We made this video using a technique called "pixilation", which is
a fancy term for stop-motion animation done with real people instead
of puppets. We shot it, frame by frame, with Raquel's Canon DSLR over
a period of nine months. Those of you who stopped by our house might
have noticed some mysterious tape marks on the floor in the living
room. Those were for the camera tripod and our feet.
Animating over such a long period of time, using an increasingly
pregnant woman as one of your puppets, means basically throwing out
everything you might normally do in an animated film. For example,
early on, we had this idea that we should wear the same clothes every
time, for continuity's sake. But as Raquel's pregnancy developed, we
soon discovered that the extra effort required to change in and out of
our uniforms was going to interfere with the goal of shooting as many
frames as possible, and might even prevent us from finishing the
project at all. We dialed down the perfectionism, and in the process
ended up having a lot more fun with it.
What emerged was a style you might call WYGIWYG: What You Get Is
What You Get. Instead of forcing ourselves onto a brutal daily
schedule, we simply shot whenever we felt like it, which ended up
being about three or four times a month. And instead of planning
ahead very carefully, we just improvised each night, based on a loose
idea in my head that the breaths would require more and more effort
each time. Rather than try to get a single frame exactly right, we'd
shoot several frames of "coverage", with both of us in various
positions. My hope was that the random uncontrollable variations in
posture, clothing, etc. would kind of cancel each other out in the
end.
This scattershot approach turned out to have a nice side effect:
the 360 or so frames of raw footage had hundreds of possible
interpretations, depending on how you shuffled the frames. So
"animating" became a matter of choosing which frame would follow
which, and for how long. I did this part mostly in After Effects.
The raw footage was really messy. A lot can happen in nine
months' time. The tripod got knocked out of place. Plants, lights,
books and curtains shifted around. Incandescent bulbs burned out and
got replaced with compact fluorescents, with a totally different color
spectrum. But I was able to correct for most of that using AE's
motion tracking and color stabilization tools. It still ain't
perfect, but again, perfection was not the goal here, I just wanted it
to be stable enough not to distract from the main action.
All of the images you see were captured in-camera. There were no
synthetic elements.

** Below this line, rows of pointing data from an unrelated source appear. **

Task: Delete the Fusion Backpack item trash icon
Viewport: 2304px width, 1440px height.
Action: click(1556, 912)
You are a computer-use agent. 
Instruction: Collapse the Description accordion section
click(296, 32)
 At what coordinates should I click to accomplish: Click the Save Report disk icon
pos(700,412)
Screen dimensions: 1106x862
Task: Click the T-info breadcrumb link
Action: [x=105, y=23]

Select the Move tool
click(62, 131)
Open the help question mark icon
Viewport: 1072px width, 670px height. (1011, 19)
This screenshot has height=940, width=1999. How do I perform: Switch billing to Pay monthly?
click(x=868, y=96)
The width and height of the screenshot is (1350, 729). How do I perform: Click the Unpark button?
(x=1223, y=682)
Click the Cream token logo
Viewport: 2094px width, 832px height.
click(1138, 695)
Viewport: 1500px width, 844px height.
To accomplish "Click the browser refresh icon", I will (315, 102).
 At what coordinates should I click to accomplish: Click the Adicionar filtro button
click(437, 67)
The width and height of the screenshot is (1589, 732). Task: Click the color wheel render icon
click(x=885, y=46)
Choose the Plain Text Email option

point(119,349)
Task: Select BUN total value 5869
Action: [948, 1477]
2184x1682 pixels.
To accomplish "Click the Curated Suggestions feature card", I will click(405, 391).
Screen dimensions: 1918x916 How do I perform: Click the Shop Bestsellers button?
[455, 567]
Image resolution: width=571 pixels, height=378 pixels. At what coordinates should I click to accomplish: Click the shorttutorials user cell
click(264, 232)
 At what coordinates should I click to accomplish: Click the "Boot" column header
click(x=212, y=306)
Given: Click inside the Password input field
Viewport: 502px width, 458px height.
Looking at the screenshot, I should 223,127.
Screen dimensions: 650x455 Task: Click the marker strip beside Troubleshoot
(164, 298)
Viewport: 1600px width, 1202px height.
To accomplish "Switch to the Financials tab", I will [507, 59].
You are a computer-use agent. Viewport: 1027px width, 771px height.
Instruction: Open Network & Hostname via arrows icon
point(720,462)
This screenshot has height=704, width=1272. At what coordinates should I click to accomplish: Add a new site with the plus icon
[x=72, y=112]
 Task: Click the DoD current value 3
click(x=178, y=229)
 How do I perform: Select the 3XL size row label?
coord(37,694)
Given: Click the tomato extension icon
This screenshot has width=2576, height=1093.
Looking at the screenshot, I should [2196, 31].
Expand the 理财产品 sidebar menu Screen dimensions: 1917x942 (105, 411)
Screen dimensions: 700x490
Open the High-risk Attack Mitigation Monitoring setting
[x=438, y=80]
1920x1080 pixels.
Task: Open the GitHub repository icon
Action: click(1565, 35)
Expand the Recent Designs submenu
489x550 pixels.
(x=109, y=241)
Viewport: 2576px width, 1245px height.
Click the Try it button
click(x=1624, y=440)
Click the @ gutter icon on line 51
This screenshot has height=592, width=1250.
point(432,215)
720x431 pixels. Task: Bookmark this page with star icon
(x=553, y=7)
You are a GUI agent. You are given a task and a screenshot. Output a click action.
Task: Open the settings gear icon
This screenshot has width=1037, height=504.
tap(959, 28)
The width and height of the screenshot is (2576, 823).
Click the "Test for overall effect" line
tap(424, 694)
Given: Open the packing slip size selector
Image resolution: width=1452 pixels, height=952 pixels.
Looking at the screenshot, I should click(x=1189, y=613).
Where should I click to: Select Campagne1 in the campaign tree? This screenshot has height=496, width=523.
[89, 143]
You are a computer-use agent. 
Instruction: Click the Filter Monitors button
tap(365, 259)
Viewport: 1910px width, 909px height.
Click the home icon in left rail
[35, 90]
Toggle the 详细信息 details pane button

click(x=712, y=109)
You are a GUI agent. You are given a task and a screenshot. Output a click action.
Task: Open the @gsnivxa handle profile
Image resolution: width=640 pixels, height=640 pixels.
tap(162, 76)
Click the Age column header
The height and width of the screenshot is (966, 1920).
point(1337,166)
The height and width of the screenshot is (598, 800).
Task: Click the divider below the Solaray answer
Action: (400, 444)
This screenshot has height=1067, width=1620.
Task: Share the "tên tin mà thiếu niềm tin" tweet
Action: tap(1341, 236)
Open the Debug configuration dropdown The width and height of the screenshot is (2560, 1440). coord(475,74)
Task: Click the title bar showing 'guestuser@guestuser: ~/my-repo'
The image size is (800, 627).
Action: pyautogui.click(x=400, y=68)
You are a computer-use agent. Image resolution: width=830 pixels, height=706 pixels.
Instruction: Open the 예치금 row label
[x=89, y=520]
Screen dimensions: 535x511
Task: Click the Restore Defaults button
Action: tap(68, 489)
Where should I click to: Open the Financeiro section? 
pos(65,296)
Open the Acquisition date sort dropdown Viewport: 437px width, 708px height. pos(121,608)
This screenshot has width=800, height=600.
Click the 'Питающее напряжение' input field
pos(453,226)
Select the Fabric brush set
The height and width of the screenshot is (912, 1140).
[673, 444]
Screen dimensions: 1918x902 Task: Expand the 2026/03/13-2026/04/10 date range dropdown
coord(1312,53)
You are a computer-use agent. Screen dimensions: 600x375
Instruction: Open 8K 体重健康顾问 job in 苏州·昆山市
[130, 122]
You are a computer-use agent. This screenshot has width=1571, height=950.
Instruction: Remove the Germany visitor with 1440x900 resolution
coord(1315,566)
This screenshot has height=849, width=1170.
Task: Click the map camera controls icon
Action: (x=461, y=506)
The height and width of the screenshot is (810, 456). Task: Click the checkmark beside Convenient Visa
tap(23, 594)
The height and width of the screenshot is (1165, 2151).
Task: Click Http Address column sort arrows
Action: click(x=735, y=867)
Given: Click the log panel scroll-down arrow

But I did "cheat" a little on two things: the
curtain in the background is a separate layer, as is the bookshelf on
the left. (They were just too distracting in the raw footage, so I
animated and stabilized them, respectively.) The "explosion" effect
is actually a birth ball, again added as a separate layer, partly to
hide some weird shadows left behind when I split the frame in half to
get the timing right on both me and Raquel.
For the audio, I played some little ditties in Garage Band, and
recorded foley and "dialog" with a little voice recorder and battery
powered mike. Our recording booth was the closet in the baby's room.
I feel pretty lucky: I don't think there are a lot of voice actors who
will stand in a tiny closet and let you tickle them. Although I could
be wrong about that. I also got a bunch of terrific Creative Commons
licensed audio samples from freesound.org. Here are direct links
to the original samples:
Footsteps on Tiles by rutgermuller
Cork3 by Traveler
balloon_fun_3 by reinsamba
gonflage_ballon1 by lematt
Balloon_Inflating by gelo_papas
globo03 by hyo
To lay the samples down onto the video, I used iMovie, which my
friend Lorelei
describes pejoratively as "editing with a big crayon". But a big
crayon turned out to be exactly the right tool for this project,
because when you're using crayons you can't get too persnickety with
the details. And so instead of spending aeons in post-production,
after a couple of days I could just step back and say "Done."
And that's pretty much the whole story!